When I was a teenager, my dad and I were at an airport with some extra time to kill. I told him I was going to stop at a Caribou Coffee and meet him at the gate. As the minutes ticked by, my dad was getting worried that I might be late and miss the flight. He asked someone where Caribou Coffee was. Apparently there were six in this particular airport! He ran around the airport at full speed, looking for me, terrified of missing our flight. I ran into him fifteen minutes before boarding and was surprised by what a state he was in. Apparently the stress was so extreme that his eyes were damaged and his vision was never the same. He always complained of “floaters” that would impede his vision. He’d never had any vision problems until the infamous “Caribou Coffee incident”. The stress of that incident was something life-changing and he referred to it often. I couldn’t imagine how he must have felt, until I had kids and had to start enduring dinner time.
This is an actual picture of dinner time at my house. Two of them are standing in this picture but one is often crawling on the table.
The dinner time drama is always the same at our house. My boys take naps from 3 until about 5 every day and wake up starving. This is the timeline of events:
5:00: Desperate phone call to my husband asking when he will be home for dinner. He promises 6:15
5-6:15: Little boys attack the refrigerator as I try to hold them off so they will have an appetite for dinner.
5:30: The phone rings and I pick it up. Boys attack the fridge and eat an unbelievable amount of snacks in three minutes flat.
5:33: Appetites ruined.
6:15 Dinner is on the table.
6:20: Husband calls to say he is going to be late and he will be home by 7. Boys attack the fridge again while I am on the phone.
7:00: A reheated dinner is on the table.
7:20: Dad rolls in and we sit down to eat.

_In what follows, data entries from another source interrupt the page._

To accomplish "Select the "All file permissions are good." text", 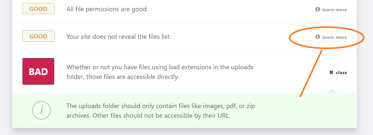I will coord(107,10).
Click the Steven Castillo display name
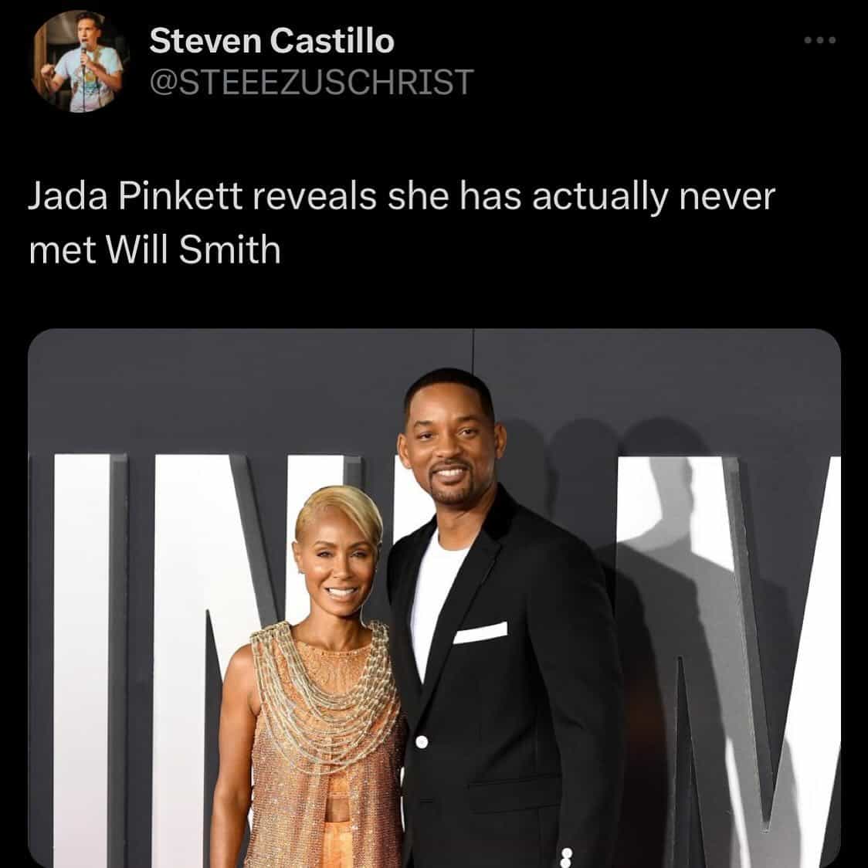 coord(272,41)
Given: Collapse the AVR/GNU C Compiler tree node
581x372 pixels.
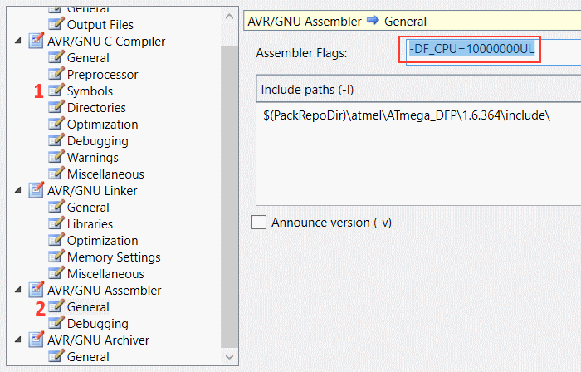Looking at the screenshot, I should click(19, 42).
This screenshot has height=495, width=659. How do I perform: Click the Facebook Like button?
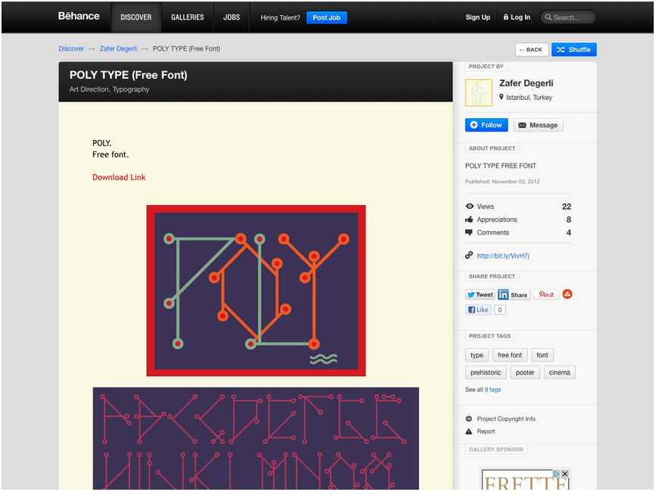[x=478, y=310]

I try to get the boys to sit down and eat dinner with us but they aren’t hungry, or not hungry enough to eat grown up food when they have stuffed themselves with string cheese, bananas and yogurts over the last couple hours. Instead of eating dinner, they crawl on the table, throw food at each other and spill drinks everywhere.

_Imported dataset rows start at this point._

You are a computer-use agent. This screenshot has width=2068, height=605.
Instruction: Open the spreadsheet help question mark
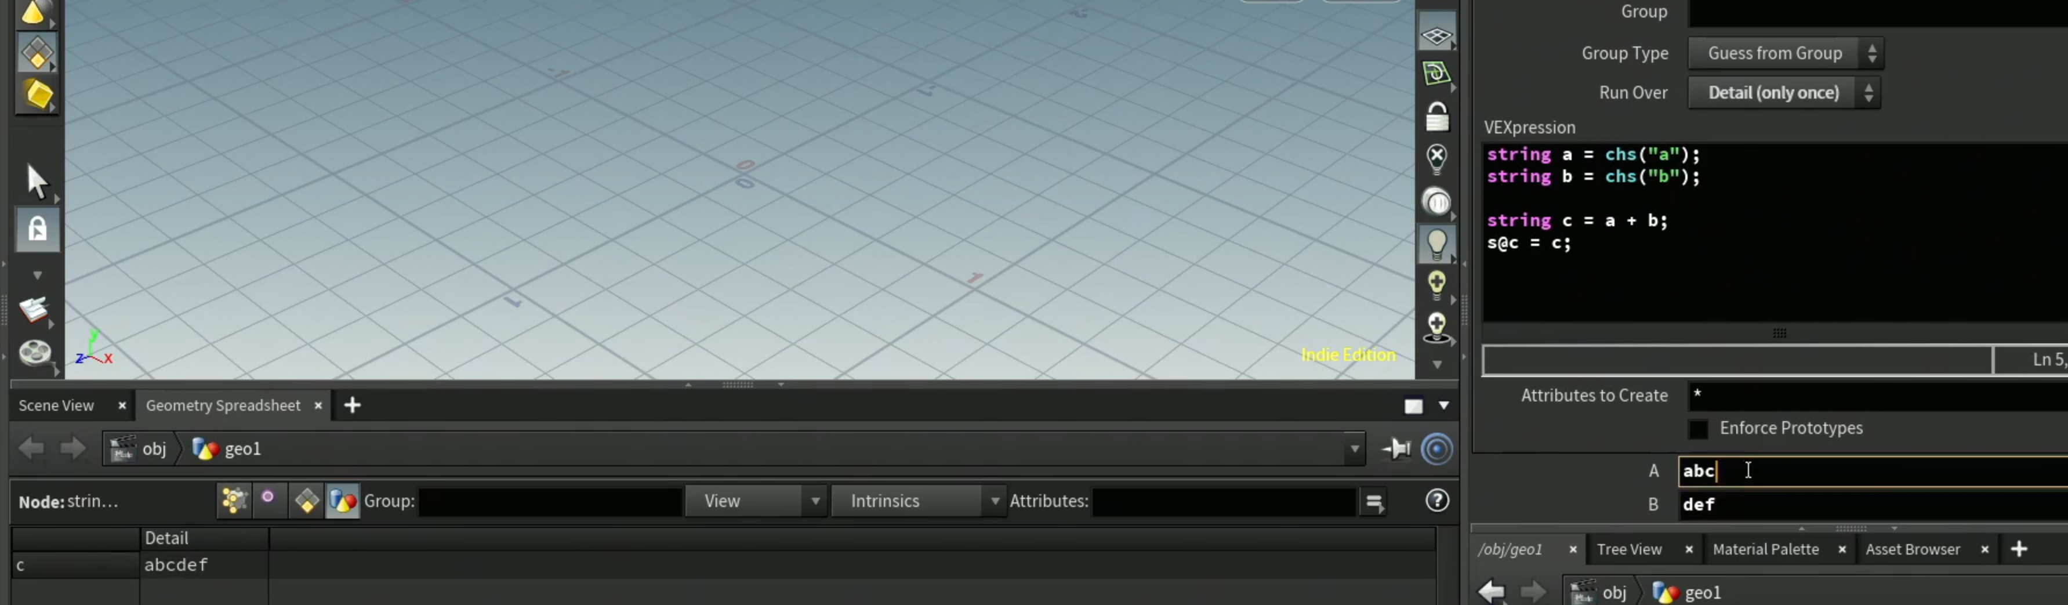(x=1437, y=501)
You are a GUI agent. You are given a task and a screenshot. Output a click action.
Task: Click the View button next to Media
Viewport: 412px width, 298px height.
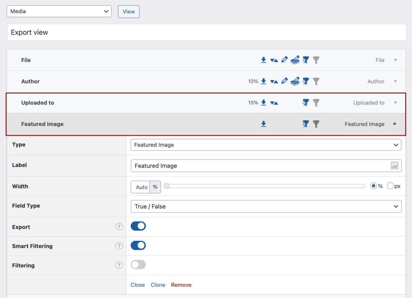tap(128, 11)
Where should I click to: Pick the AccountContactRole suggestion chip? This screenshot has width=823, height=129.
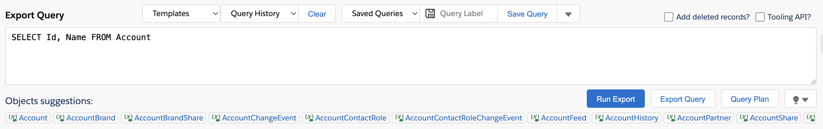[345, 118]

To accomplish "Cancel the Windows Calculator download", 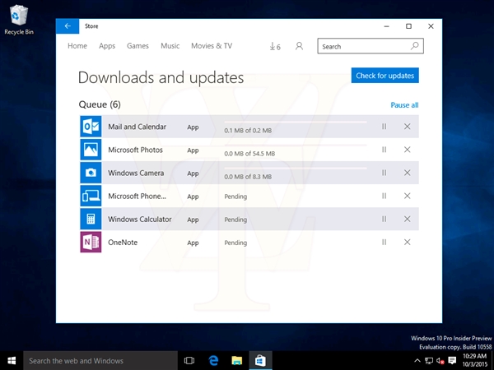I will click(407, 220).
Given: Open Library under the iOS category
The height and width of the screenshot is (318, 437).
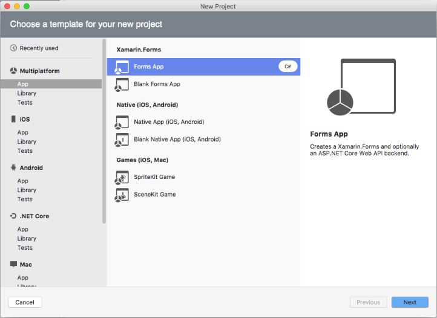Looking at the screenshot, I should click(x=27, y=141).
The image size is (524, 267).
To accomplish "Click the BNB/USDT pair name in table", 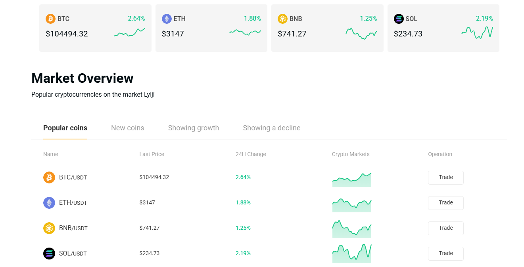I will coord(73,228).
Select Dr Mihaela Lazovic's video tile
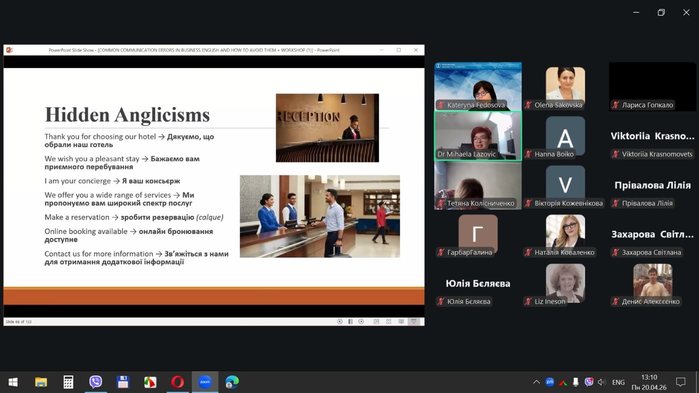The width and height of the screenshot is (699, 393). click(478, 136)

I have read articles that herald the benefits of a family dinner. Less obesity, better grades and higher self-esteem are all benefits reaped by kids who eat dinner with their families. In fact I’ll bet most canonized saints and brain surgeons had a family dinner every night. But will our family really reap those benefits when every dinner is reminiscent of the stress of that infamous Caribou Coffee incident?

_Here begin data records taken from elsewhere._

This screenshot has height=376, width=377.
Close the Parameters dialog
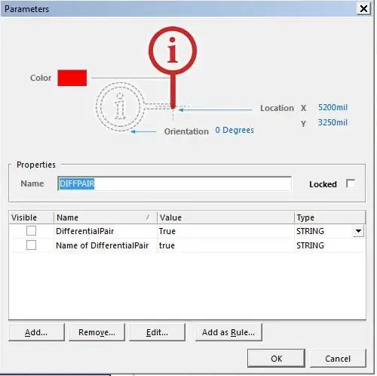click(x=363, y=9)

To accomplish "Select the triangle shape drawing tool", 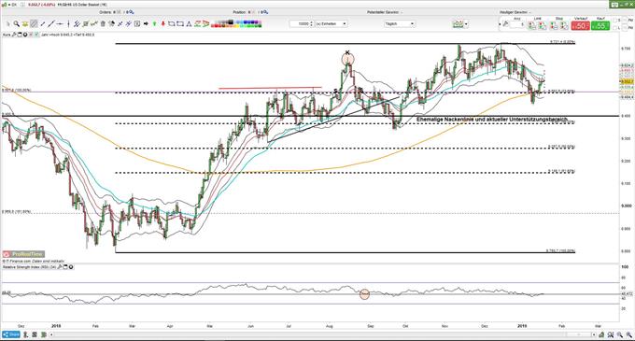I will click(189, 24).
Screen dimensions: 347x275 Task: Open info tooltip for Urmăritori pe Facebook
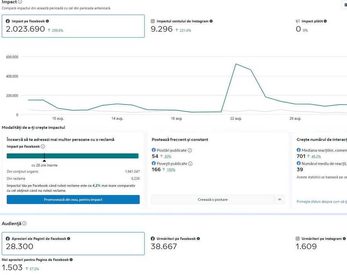(198, 238)
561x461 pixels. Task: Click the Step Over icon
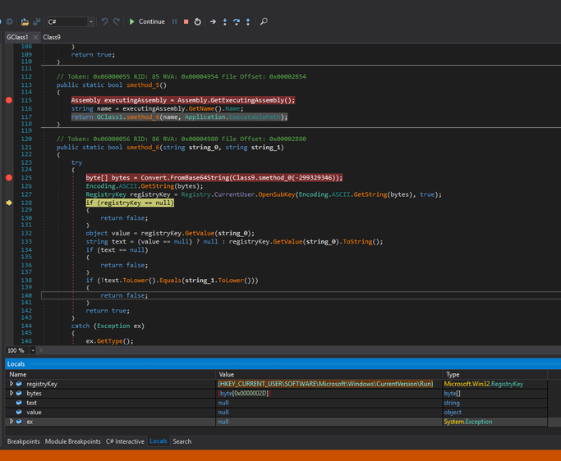click(x=237, y=21)
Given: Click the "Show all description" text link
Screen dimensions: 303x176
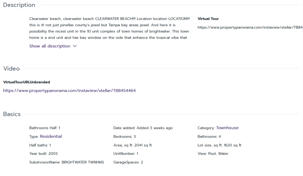Looking at the screenshot, I should [x=50, y=46].
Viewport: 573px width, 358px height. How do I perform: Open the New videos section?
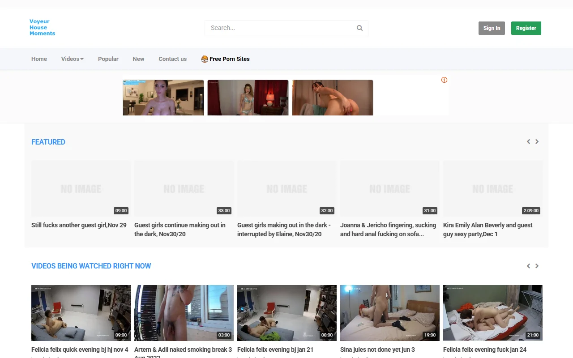pos(138,59)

I decided to make a change a month ago and it has radically changed my state of mind during those precarious hours between 5 and bedtime. While the boys are sleeping, I cook dinner and then clean the entire kitchen. At five, each child’s dinner is sitting on the table, waiting for them just as they wake up. Since they always wake up ravenous, they eat whatever I put out for them! The best parenting advice I have ever gotten is from my friend Tanya who told me “Leslie, hungry kids eat”. They happily eat kale, spinach, curried red lentils, even fish during the magical hour of 5 pm. Since they aren’t sitting at the table against their wills, we have wonderful conversation about their day at preschool, and many other topics they have never talked about before. This evening, for example, I learned that my four-year-old isn’t sure what to do about a girl who has been trying to kiss him and that my six-year-old is regarded as the fastest kid in his class. Imagine that! After dinner, we just put our dishes in the dishwasher and the kitchen is clean. My husband later comes home to a clean kitchen and a happy wife. What a great way to start the evening!
Ever since this change in our dinner schedule, I have started to understand the benefits of a family dinner. Although I am sad that dad isn’t a part of it, I am so glad to enjoy these moments which are so rich in the little details of their lives. Someday my boys will not be crawling on the table and will be hungry enough to eat whenever I serve them dinner. Until then, I love my early dinners with these little boys.